### Kutipan Dokumen
########

Selain itu, Eva juga membahas tentang Bagaimana Peran Perempuan Dalam Politik dan Kesempatan Menjadi Pemimpin yaitu:
- Perempuan di parlemen, masih kecil perannya (dampaknya hampir tdk ada)
- Secara umum kesempatan perempuan Indonesia untuk menjadi pemimpin bangsa masih tertutup
- Perempuan
dimana kalau tidak punya hubungan pertemanan, kekeluargaan, klan maka
kecil kesempatannya untuk berpolitik dan menjadi pemimpin
- Sistem pemilu tidak adil pada perempuan antara lain dari kesempatan awal sampai pada proses menjadi bagian dari sistem politik.
Ada beberapa rekomendasi menurut anggota DPR RI ini, yaitu:
- Sistem
pemilu: no money politics, adil gender, berdasarkan kemampuan, bukan
suara terbanyak tapi nomor urut berdasarkan kemampuan.
- Parpol Reform: Kaderisasi parpol yang sistematis dan terukur.
- (Pendidikan politik yang baik dan adil gender untuk masyarakat luas).
- Mengupayakan
sistem merit yang solid dalam parlemen dan parpol (penghargaan
berdasarkan kompetensi) yaitu performance indikator yang jelas.

########

### Data Hasil Ekstraksi
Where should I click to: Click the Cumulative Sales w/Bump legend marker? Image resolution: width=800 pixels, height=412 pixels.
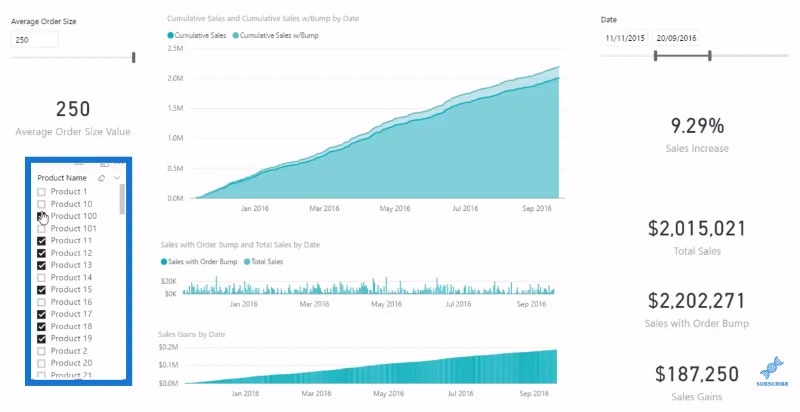[236, 36]
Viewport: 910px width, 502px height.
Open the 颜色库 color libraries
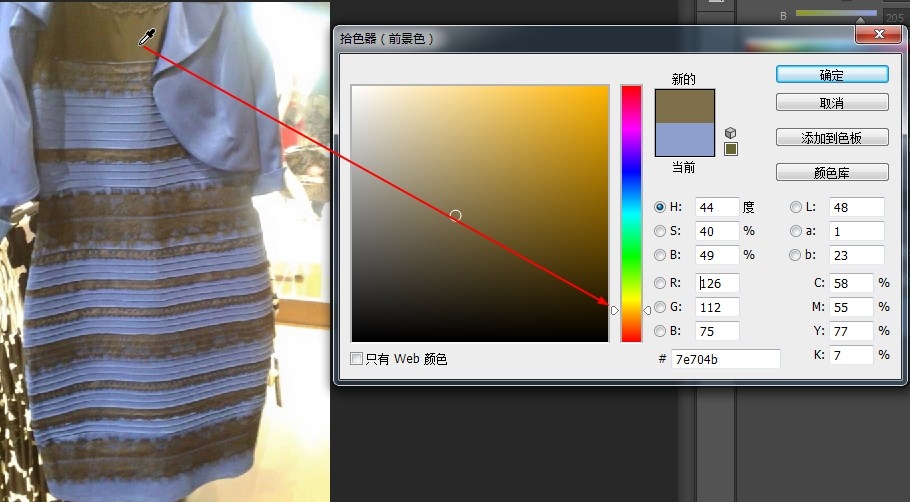(832, 172)
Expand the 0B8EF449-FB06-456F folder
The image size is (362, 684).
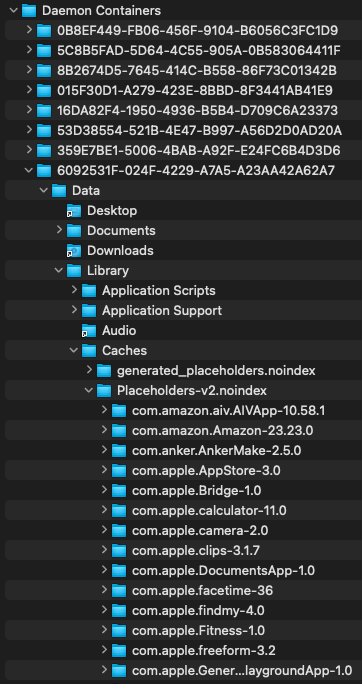tap(29, 30)
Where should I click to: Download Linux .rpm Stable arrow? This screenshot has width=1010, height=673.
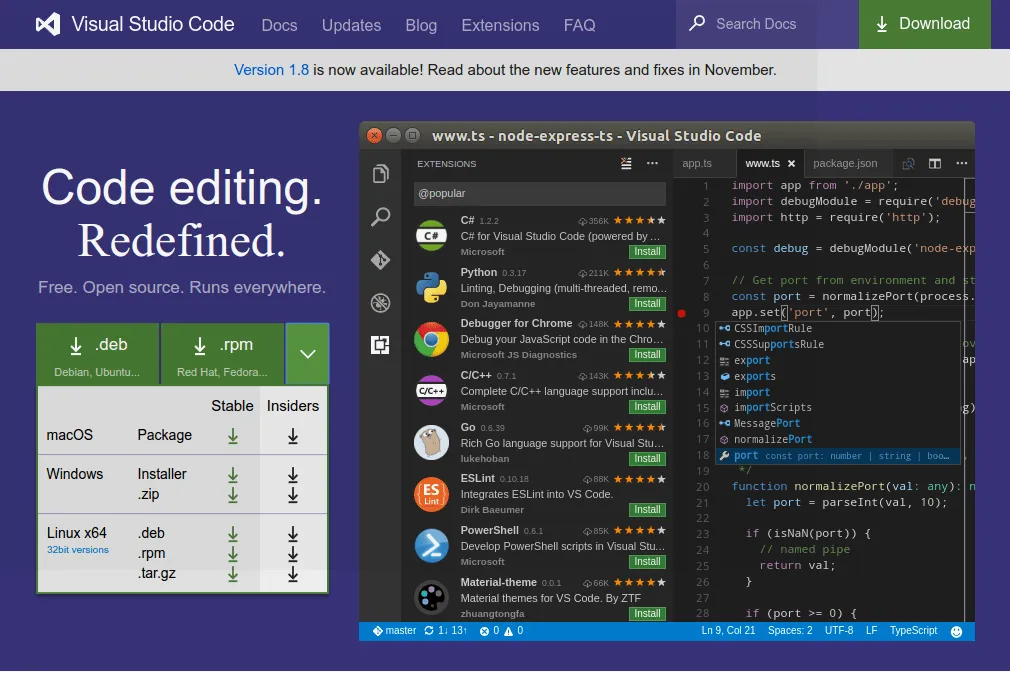pos(233,554)
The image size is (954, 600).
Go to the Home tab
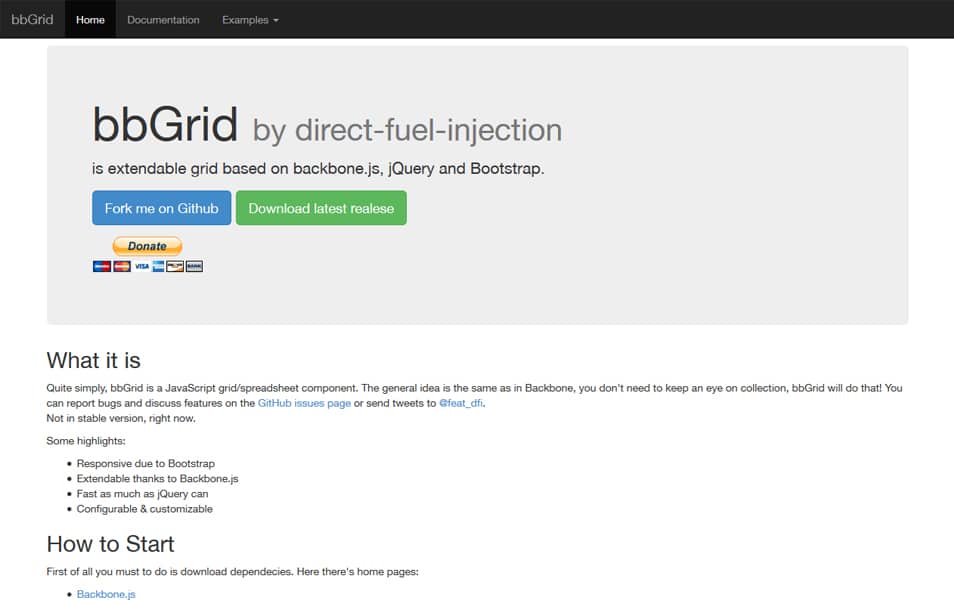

########

### Tugas
**a.** Dalam kutipan tentang perempuan dan politik, apa saja rekomendasi dari anggota DPR RI? Tulis semuanya dengan singkat.
**b.** Salin persis semua baris pada entri di atas, tetapi jangan sertakan gambarnya.

### Pembahasan Jawaban
**a.**
- Sistem pemilu: tanpa politik uang, adil gender, dan berdasarkan kemampuan. Calon tidak ditentukan oleh suara terbanyak, tetapi oleh nomor urut yang disusun berdasarkan kemampuan.
- Reformasi parpol: kaderisasi parpol yang sistematis dan terukur.
- Pendidikan politik yang baik dan adil gender untuk masyarakat luas.
- Sistem merit yang solid dalam parlemen dan parpol, yaitu penghargaan berdasarkan kompetensi dengan indikator kinerja yang jelas.

**b.**
Where should I click to: Click the Cumulative Sales w/Bump legend marker? Image resolution: width=800 pixels, height=412 pixels.
[236, 36]
Viewport: 910px width, 502px height.
Open the 颜色库 color libraries
(832, 172)
Expand the 0B8EF449-FB06-456F folder
The image size is (362, 684).
tap(29, 30)
Where should I click to: Download Linux .rpm Stable arrow? This screenshot has width=1010, height=673.
pos(233,554)
The image size is (954, 600).
Go to the Home tab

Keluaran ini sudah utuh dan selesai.